Easy Food Swaps for an Easy Diet

dietToday we show you some easy ways to make swaps in your diet, rather than to completely change the way you eat. This means that you won’t really feel like you’re missing out, but you’ll still see the benefits of weight loss. Dieting this way does take longer as you’re not cutting out as many calories and fat as if you were dieting properly, but it’s so easy that anyone can do it.

Milk

If you’re someone who has milk throughout the day in coffee, tea, or on cereal, swap full-fat milk for skimmed milk. The calories and fat you save will be quite significant –  full fat milk has 66 calories and 3.9g of fat per 100ml serving. Swap that for semi-skimmed milk and you save 20 calories and 2.3g of fat per serving. Swap that again for skimmed milk, and you save 33 calories per serving and 3.8g fat. Added up over the day, that really makes a difference.
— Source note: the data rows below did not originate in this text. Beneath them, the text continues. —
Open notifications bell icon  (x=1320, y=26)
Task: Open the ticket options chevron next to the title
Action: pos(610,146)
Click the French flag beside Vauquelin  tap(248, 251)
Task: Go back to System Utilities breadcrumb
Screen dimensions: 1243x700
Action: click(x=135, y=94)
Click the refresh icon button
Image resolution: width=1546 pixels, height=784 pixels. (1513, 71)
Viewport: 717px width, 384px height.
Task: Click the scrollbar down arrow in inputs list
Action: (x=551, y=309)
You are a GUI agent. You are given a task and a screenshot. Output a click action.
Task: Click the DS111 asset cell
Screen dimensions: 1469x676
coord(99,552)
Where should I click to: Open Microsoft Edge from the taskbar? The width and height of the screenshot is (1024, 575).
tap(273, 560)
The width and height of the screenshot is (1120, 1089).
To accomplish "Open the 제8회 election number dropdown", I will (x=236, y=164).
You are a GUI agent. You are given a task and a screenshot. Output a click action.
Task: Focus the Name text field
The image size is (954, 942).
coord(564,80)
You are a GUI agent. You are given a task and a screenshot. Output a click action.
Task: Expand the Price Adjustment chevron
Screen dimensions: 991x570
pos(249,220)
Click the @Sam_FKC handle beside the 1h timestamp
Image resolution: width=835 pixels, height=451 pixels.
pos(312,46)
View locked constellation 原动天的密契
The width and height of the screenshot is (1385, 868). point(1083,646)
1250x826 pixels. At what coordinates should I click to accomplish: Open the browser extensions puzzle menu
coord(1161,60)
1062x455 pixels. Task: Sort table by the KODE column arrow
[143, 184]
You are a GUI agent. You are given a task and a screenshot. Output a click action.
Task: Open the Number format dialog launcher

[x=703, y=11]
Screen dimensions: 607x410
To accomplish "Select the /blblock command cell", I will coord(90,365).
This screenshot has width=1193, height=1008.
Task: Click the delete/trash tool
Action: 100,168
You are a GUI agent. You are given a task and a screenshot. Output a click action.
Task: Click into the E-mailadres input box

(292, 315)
If you don’t like the taste of skim milk at first, do the swap gradually by swapping to semi-skimmed and then to skimmed.

Alcohol

You may be fond of a bottle of beer or a glass of red wine after a hard day at the office. One of the best ways to save on calories and fat is to either swap to a glass of white wine or to one measure of a clear spirit with a diet mixer –  for example, one vodka and diet Coke. Your average pint of beer contains 182 calories, whilst a vodka and diet coke contains 60 calories, saving you 122 calories.

Snacks

Many people will tell you to always have a piece of fruit or a handful of dried fruit if you’re craving something to east in between meals. However, if you’re not used to fruit, this may not be the best idea. Fruit still contains calories and sugar and some people tend to think of fruit as being calorie free, when it’s not. Instead, opt for food that will keep you fuller for longer or that has less fat than something like 2 or 3 biscuits or a bag of crisps. A big bag of crisps will be roughly 200 calories, containing 10g fat or more, where you could eat 1 ounce of whole blanched almonds for 163 calories. These contain more fibre and more protein, so they’ll also keep you fuller for longer, as well as give you less calories.

Bread

It makes sense – swap white bread for brown bread, or if you don’t want to do that, swap the large loaves for the small loaves of bread. An average slice of white bread contains 110 calories, which makes 220 calories and 4g fat per sandwich. Swap that for a small loaf of white bread, and you’ll save 100 calories and 2g fat per sandwich. Swap the large white bread for wholemeal bread, and you’ll save 70 calories and 2g fat per sandwich, plus you’ll feel fuller for longer as brown bread contains far more fibre.

Condiments

Where possible, stick to low calorie or tomato based sauces and condiments. You may think to yourself that you’re having a healthy meal if you have a salad, but if you drench it with a garlic and herb dressing or a Caesar dressing, you’ll be adding plenty of calories and fat where they’re just not needed. A Caesar dressing will be around 200 calories and a whopping 25g of fat for an average salad – which is a huge 45% of your daily fat allowance. Swap it for a homemade balsamic dressing made with 1 tbsp. of olive oil and 2 tbsp. of balsamic vinegar, for a saving of 50 calories and 10g of fat. Olive oil is a good fat and you’ll be far better off eating olive oil than fatty dressings that contain cream.